No se había desvanecido aún el polvillo cuando, en el cuarto silencioso, resonó un sonoro «cocorococócocó». Otro, no menos sonoro, le respondió. En ese momento, Margaret Barrett soltó una risita nerviosa. Luego, dijo:
-¡Caramba! ¡Otra vez, me ha vuelto a pasar!
Ahora, la niebla se había esfumado por completo. Lo mismo había sucedido con Ella. En lugar de la iguana, dentro de la pecera, había dos gallinas.
-¿Qué pasó? -preguntó horrorizada Julieta.
-Lo dicho se ha cumplido -afirmó por su parte el hada-. Dentro de la pecera, ahora, hay dos ejemplares.
-¡Sí, pero son gallinas, gallinas! -gritó la chica al borde de un ataque de nervios.
Por suerte para él (y en ese momento, también, para Julieta), Leandro tenía un sueño verdaderamente pesado.

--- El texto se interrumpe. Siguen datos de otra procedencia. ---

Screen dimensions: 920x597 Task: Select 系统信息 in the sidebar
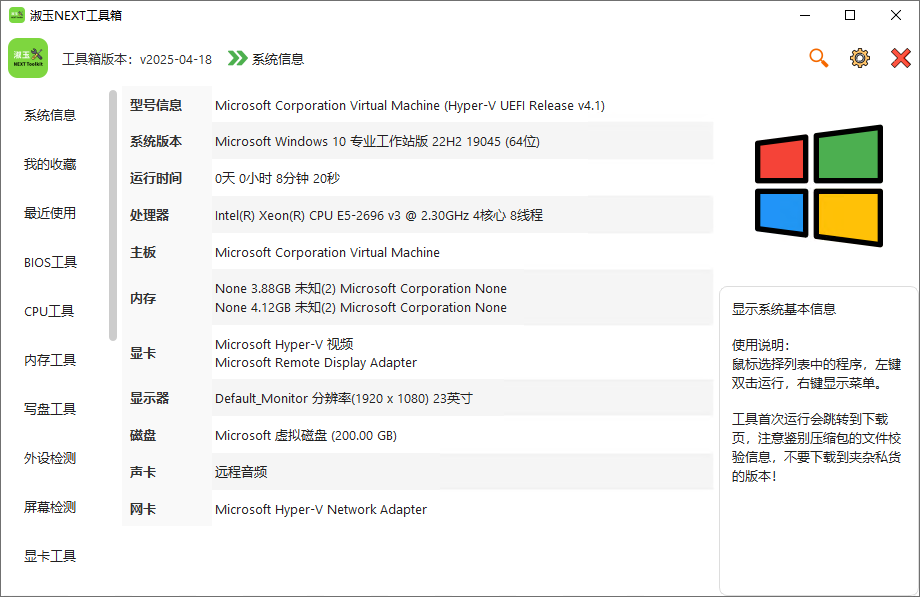click(x=50, y=115)
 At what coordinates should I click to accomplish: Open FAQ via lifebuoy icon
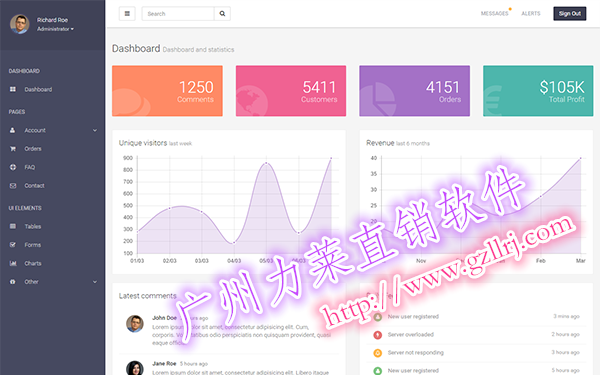(x=13, y=167)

-¡Que sean gallinas o iguanas es sólo un detalle! Lo importante es que sean dos, y aquí hay dos -insistía el hada sin dar su brazo a torcer.
-¡Te exijo que nos devuelvas a Ella inmediatamente!

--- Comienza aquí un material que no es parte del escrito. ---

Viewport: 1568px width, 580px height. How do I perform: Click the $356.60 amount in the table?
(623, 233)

-Me temo que no va a ser posible.
-¿Por qué?
-Porque, a mí, los encantamientos me salen pero, nunca jamás, me pude aprender los desencantamientos.
Julieta se puso verde de pies a cabeza. No podía creer en la desfachatez de la personita ni en lo que estaba sucediendo. Con todo esfuerzo, ella había logrado memorizar las difíciles palabras y convocado a un hada. Pero había venido una torpe incapaz de aprender los desencantamientos.
-¡Cococoró-cocó! -cantaron a dúo las malditas gallinas.
Leandro se removió en la cama. Julieta rogó a los cielos que el chico no se despertara. Sobre la mesita de luz, el reloj marcaba las doce y treinta. Pensó que debía hacer algo ya mismo, antes de que sus padres regresaran. Pero ¿qué?
Margaret Barrett, mientras tanto, ajena al problema que había causado, revoloteaba de aquí para allá y provocaba, de puro atolondrada, la caída de adornos y revistas. Julieta pensó que la torpe era más peligrosa que un elefante en una cristalería y que lo mejor que podía hacer era encerrarla. Entonces, sin dudar, tomó la red que su hermano usaba para cazar insectos e intentó atraparla. Pero el hada, al darse cuenta de la intención de la chica, la esquivó y huyó raudamente, llevándose en el escape un buen pedazo del póster de River preferido de Leandro.
Julieta, por su parte, enceguecida por el enojo, se lanzó detrás de Margaret Barrett con la red en alto. Se inició así una encarnizada persecución que fue dejando señales por todos los rincones de la casa: la bailarina de porcelana hecha trizas en el living; los floreros que chorreaban agua sobre las alfombras; los tarros que contenían azúcar, arroz y fideos, volcados en la cocina; y (lo que la mamá no le perdonaría jamás) el frasco recién abierto de perfume francés hecho añicos en el baño.
Llorando de rabia, la chica comprendió que así no podría con el hada. Tenía que calmarse y pensar. Era necesario encontrar una solución lo más rápido posible. Entonces, de pronto, recordó el libro de los encantamientos.